Is the rank of a Tensor different from the rank of a Matrix?

3.9k Views Asked by At

As far as I know, the rank of a matrix is the dimension of the vector space generated by columns.

In NumPy notation, x = np.array([[1, 2], [2, 4]]) has a rank of one.

np.linalg.matrix_rank(x) confirms that it is one.

While studying the TensorFlow page shown below, https://www.tensorflow.org/get_started/get_started I saw the following remarks:

A tensor's rank is its number of dimensions. Here are some examples of tensors:

3 # a rank 0 tensor; this is a scalar with shape []
[1. ,2., 3.] # a rank 1 tensor; this is a vector with shape [3]
[[1., 2., 3.], [4., 5., 6.]] # a rank 2 tensor; a matrix with shape [2, 3]
[[[1., 2., 3.]], [[7., 8., 9.]]] # a rank 3 tensor with shape [2, 1, 3]

I'm totally confused.

Q1. What is the relationship between the rank of a Matrix and the rank of a Tensor? Is it a completely different thing?

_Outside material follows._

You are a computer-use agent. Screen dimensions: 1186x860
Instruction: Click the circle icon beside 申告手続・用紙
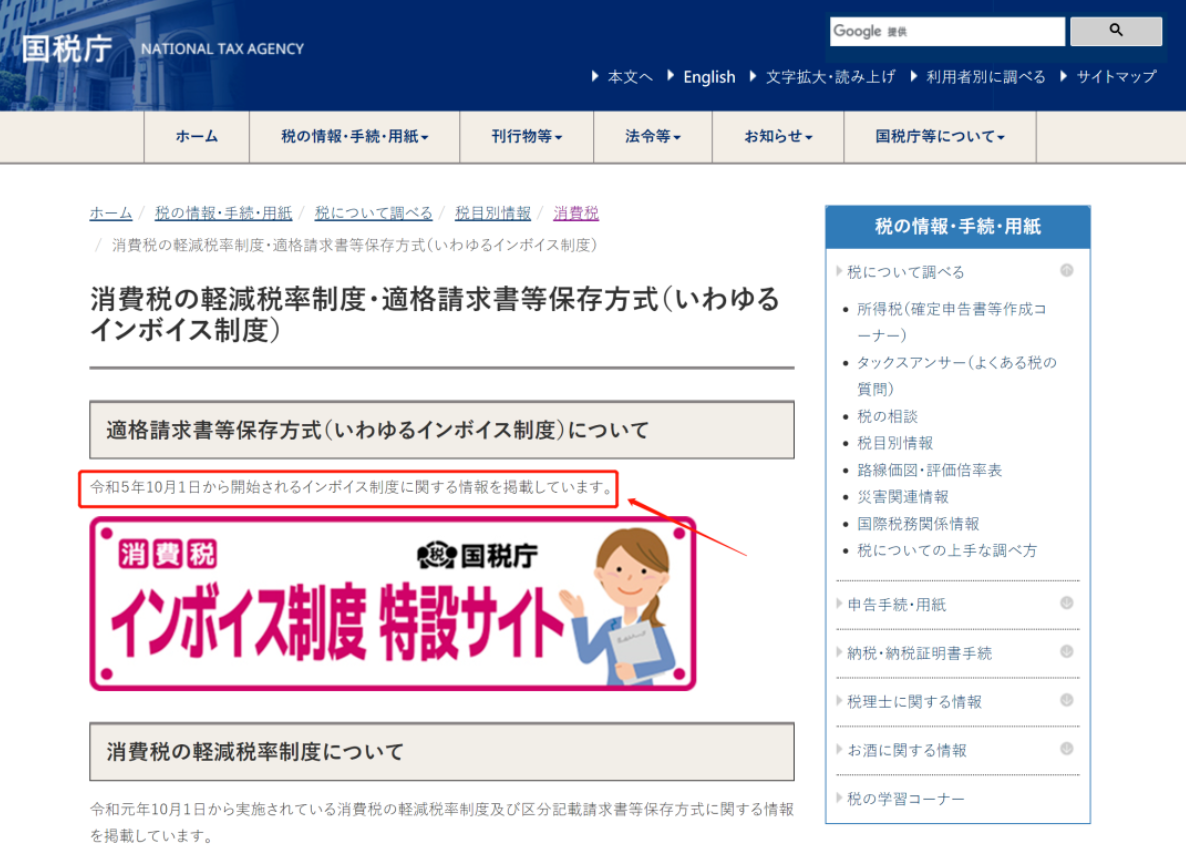point(1066,603)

Q2. In the case of the above matrix x = np.array([[1, 2], [2, 4]]), is the rank two if we assume that it is a tensor not a matrix?

Thank you!

2

There are 2 best solutions below

0
On BEST ANSWER

"number of dimensions" is a pretty terrible description. Looking at the website, their interpretation of "tensor" is not the same as the strict mathematical definition (which is to do with multilinear maps with certain properties).

As far as that program is concerned, a tensor is a vector of vectors of vectors of... of vectors, where the rank is the number of nestings of "of vectors", so

  • A tensor of rank $1$ is a vector, which is a one-dimensional array, [a,b].
  • A tensor of rank $2$ is a vector of vectors, or a matrix, or a two-dimensional array, [[a,b],[c,d]].
  • A tensor of rank $3$ is a vector of vectors of vectors, so something with three nestings, [[[a,b],[c,d]],[[e,f],[g,h]]] sort of thing.
  • &c.

The "dimension" here is the (tensorial) rank, or the number of inputs you need to locate an entry. This is of course not the same as "dimension" in the sense that something has "dimension $n$" if is an ordered list of length $n$.

0
On

The rank you mentioned are defined differently in the two kinds of context you mentioned.

In tensorflow, the (tenorial) rank is simply the number of indices to speficy an entry. Eg. a = np.array([[[a,b],[c,d]],[[e,f],[g,h]]]), the tensor rank is 3. This is also the same as len(a.shape). Furthermore, you can always flatten this tensor, which will reduce its rank. On the other hand, in a.shape = (1, 1, 2), the entries in a.shape tuple are vector dimensions for each index, ie the range of each index.

In linear algebra, the vector rank is the number of linear independent vectors (ie noncoplanary from geometric point of view). This vector rank decides the dimension of the spanned space. Note that here the dimension is the mathematical dimension which measures the linear independency, not the dimension above which is the simple counting.

Furthermore, in linear algebra, the basis of vector space can be matrix rows, matrix columns, even matrix entries, or any F-modules. The number of the basis is vector dimension.